Oxide unlocking electron beam melting to separate boron for impurities co-removal of metallurgical grade silicon

Abstract

Removing stubborn B from Si efficiently and simplifying the purification process are critical challenges that must be addressed in the manufacture of solar grade silicon (SoG-Si) via metallurgical routes. Herein, B is flexibly coupled with other impurities separation procedure, so that metallurgical grade silicon (MG-Si) is purified through simplified electron beam melting (EBM) unlocked by a few oxides (0.1 wt%). EBM fulfills three functions including promotion of oxidation, evaporation of impurities, and induction of directional solidification, giving high-temperature field, high vacuum field, and intense melt convection, which not only ensures the smooth process of B oxidation but also favors the co-removal of other impurities, obtaining high purity Si.

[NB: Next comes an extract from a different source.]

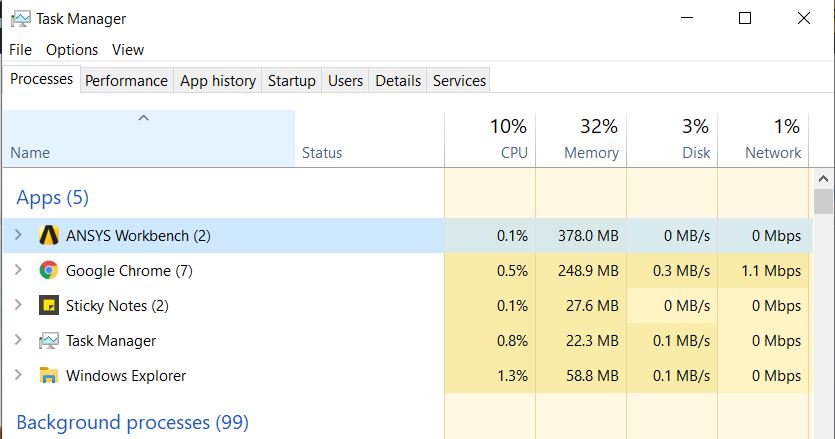
Task: Expand the ANSYS Workbench process group
Action: 18,236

As a result, purified Si ingot exhibits a low content of B (from 12.76 ppmw to 2.92 ppmw), and the total content of major impurities is reduced from 1217.24 ppmw to 5.66 ppmw. Significantly, pure SiO2 could more readily access the high-temperature region of Si melt during EBM, offering distinct advantages for the oxidation gas phase separation of B. This work provides an efficient and robust method for expanding ideas of B removal and simplifying metallurgical routes.